Pour Valérie Rosoux, directrice de recherche au FNRS et professeur à l’UCL, qui a assisté de près à ces deux années de commission, cette question des excuses, outre l’aspect symbolique qu’elle représente, est surtout une affaire juridique. «Au sein de plusieurs partis politiques, la peur a été celle-ci : prononcer des excuses explicites allait entraîner un risque de multiplication de procès pour dommages et intérêts et donc le risque de devoir réparer avec des compensations financières», analyse-t-elle au micro de la Deutsche Welle.
« Déçus mais pas abattus »
Si à la sortie de ces deux ans de travaux, «la colère, la déception et l’impression d’avoir travaillé pour rien», régnaient chez Guillaume Defossé. «Le travail qui a été fait dans cette commission peut servir», nuance-t-il avant du recul. «Des choses qui se disaient en dehors du parlement ont été amenées au sein de ce parlement par les membres de la société civile, de la diaspora, qui depuis des années et des années travaillent ce dossier». Selon lui, cette question des excuses n’est qu’une question de temps, une question de génération.
Benoit Piedboeuf (MR) reste, lui aussi, fier du travail accompli, malgré l’échec d’un accord politique. «Tout le travail parlementaire, consigné, écrit, est là, ce n’est pas perdu. Il y a eu des progrès. La volonté que le colonialisme soit mieux enseigné, la nécessité de travailler avec les historiens des quatre pays, ou encore la nécessité de faciliter les procédures en matière de visa d’accueil.
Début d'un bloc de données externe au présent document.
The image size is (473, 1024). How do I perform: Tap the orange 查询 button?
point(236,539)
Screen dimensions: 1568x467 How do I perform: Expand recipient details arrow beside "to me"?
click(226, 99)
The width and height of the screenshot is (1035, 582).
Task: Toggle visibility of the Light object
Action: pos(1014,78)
Ce sont les fruits de ce travail. Certes, il y a un échec sur le vote des conclusions mais on sait qu’on était d’accord sur ces 125 recommandations», s’enthousiasme-t-il.
Du côté des associations, tout ce travail a fait bouger les choses. «Nous avons été déçus mais pas abattus, c’est important de le souligner. Pour nous, un gros travail a été fait pendant deux ans. Il y a de quoi continuer à travailler et améliorer la situation. On reste optimiste pour l’avenir», conclut Emmanuel Tshimanga.